Santé

Faits sur le cancer - Chiffres 2016

De plus, l’étude - publiée dans le Journal d'obstétrique et de gynécologie - identifié la survie à long terme chez certaines femmes atteintes d'un cancer de l'ovaire présentant des facteurs associés à une survie médiocre, telles que le diagnostic avancé et à un stade plus avancé.

"La perception selon laquelle presque toutes les femmes mourront de cette maladie n'est pas correcte", déclare Rosemary Cress, auteure principale de l'étude, du Département des sciences de la santé publique de l'Université de Californie-Davis (UC Davis).

"Cette information sera utile aux médecins qui diagnostiquent ces patients pour la première fois et aux obstétriciens / gynécologues qui les prennent en charge après avoir été traités par des spécialistes", ajoute-t-elle.

Aux États-Unis, environ 21 290 femmes recevront un diagnostic de cancer de l'ovaire cette année et plus de 14 000 devraient en mourir.
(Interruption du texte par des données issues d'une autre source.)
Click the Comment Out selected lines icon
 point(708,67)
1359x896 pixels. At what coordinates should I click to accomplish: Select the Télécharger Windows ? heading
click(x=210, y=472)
Le cancer est plus fréquent chez les femmes âgées, plus de la moitié des cas étant diagnostiqués chez des femmes âgées de 63 ans ou plus.
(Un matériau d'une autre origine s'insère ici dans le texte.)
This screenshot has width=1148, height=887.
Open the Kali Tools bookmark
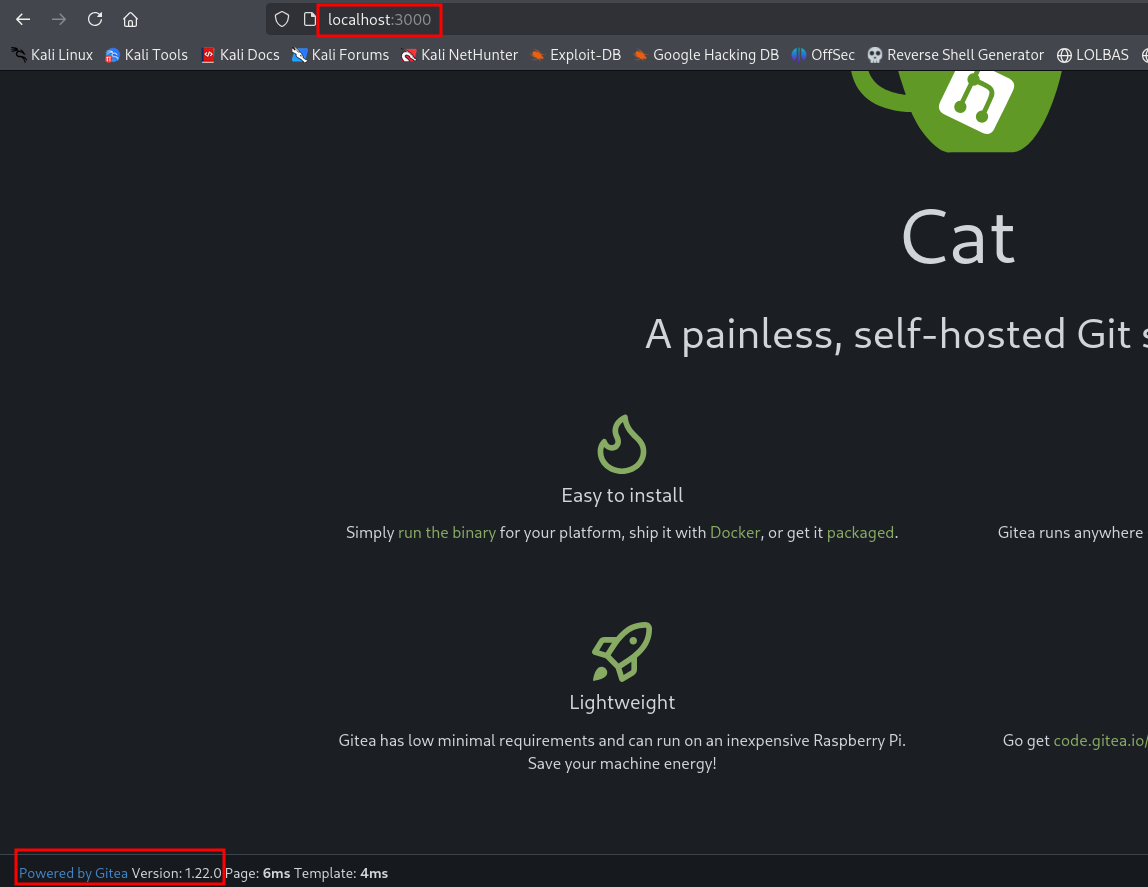[146, 55]
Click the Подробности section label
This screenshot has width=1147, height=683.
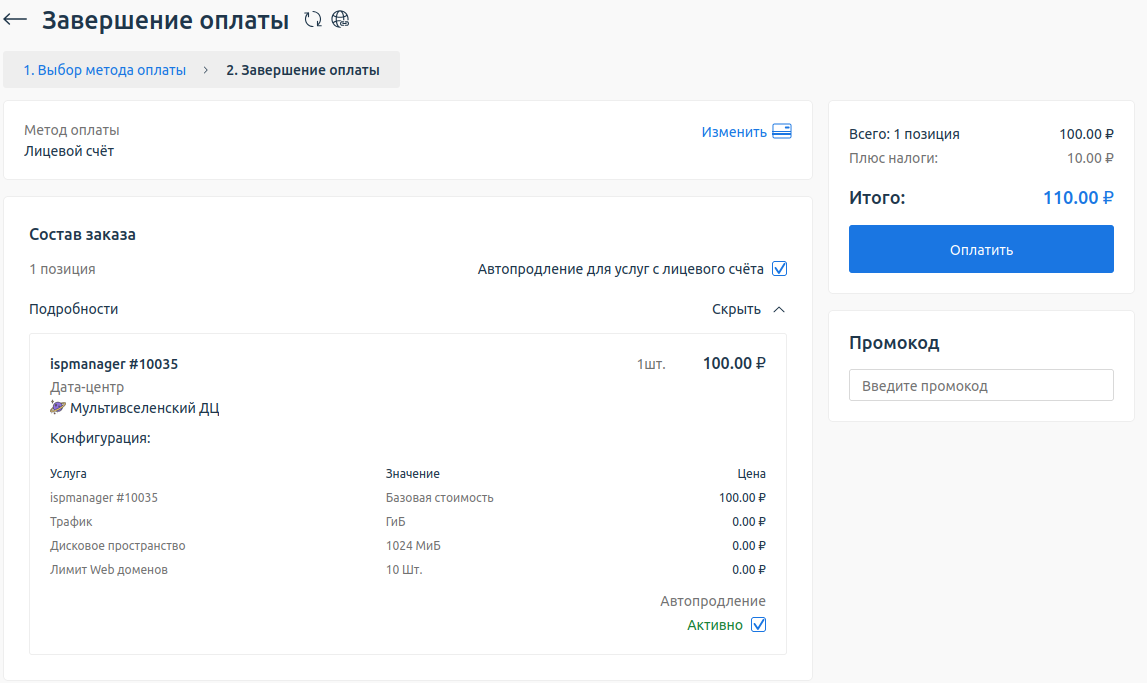74,310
Selon le programme de surveillance, d'épidémiologie et de résultats finaux (SEER) des instituts nationaux du cancer, le taux de survie à 5 ans des femmes atteintes d'un cancer de l'ovaire est de 45,6%. Bien que peu d'études aient étudié la survie à long terme des patientes atteintes d'un cancer de l'ovaire, on estime que le taux de survie des 5 dernières années après le diagnostic est faible.

Plus de 30% des femmes ont survécu plus de 10 ans après le diagnostic de cancer de l'ovaire

Pour leur étude, Cress et ses collègues ont entrepris d'estimer les taux de survie à 10 ans des femmes chez lesquelles un cancer de l'ovaire avait été diagnostiqué.

L’équipe a analysé les données du California Cancer Registry, identifiant 11 541 femmes chez lesquelles on avait diagnostiqué un cancer épithélial de l’ovaire - la forme la plus courante de la maladie, représentant 9 cas sur 10 - entre 1994 et 2001.

Les chercheurs ont découvert que 3 582 (31%) de ces femmes avaient survécu plus de 10 ans après le diagnostic. Parmi ces survivants se trouvaient 954 femmes considérées comme présentant un risque élevé de mourir du cancer parce qu'elles étaient plus âgées au moment du diagnostic, qu'elles présentaient un grade tumoral supérieur ou qu'elles avaient reçu un diagnostic de cancer à un stade avancé.

"Nous avons été un peu surpris par le grand nombre de survivants à long terme de cette maladie qui est généralement perçue comme un cancer très fatal", a déclaré Cress. Nouvelles médicales aujourd'hui.

Bien que cette recherche ne soit pas en mesure de comprendre exactement pourquoi tant de femmes atteintes du cancer de l'ovaire survivent, le co-auteur de l'étude, Gary Leiserowitz, du département d'obstétrique et de gynécologie de UC Davis, explique que cela pourrait être dû aux mutations des gènes BRCA1 et BRCA2 présentes dans certains patients atteints de la maladie, les femmes atteintes de ces mutations répondent souvent mieux à la chimiothérapie que celles qui n'en ont pas.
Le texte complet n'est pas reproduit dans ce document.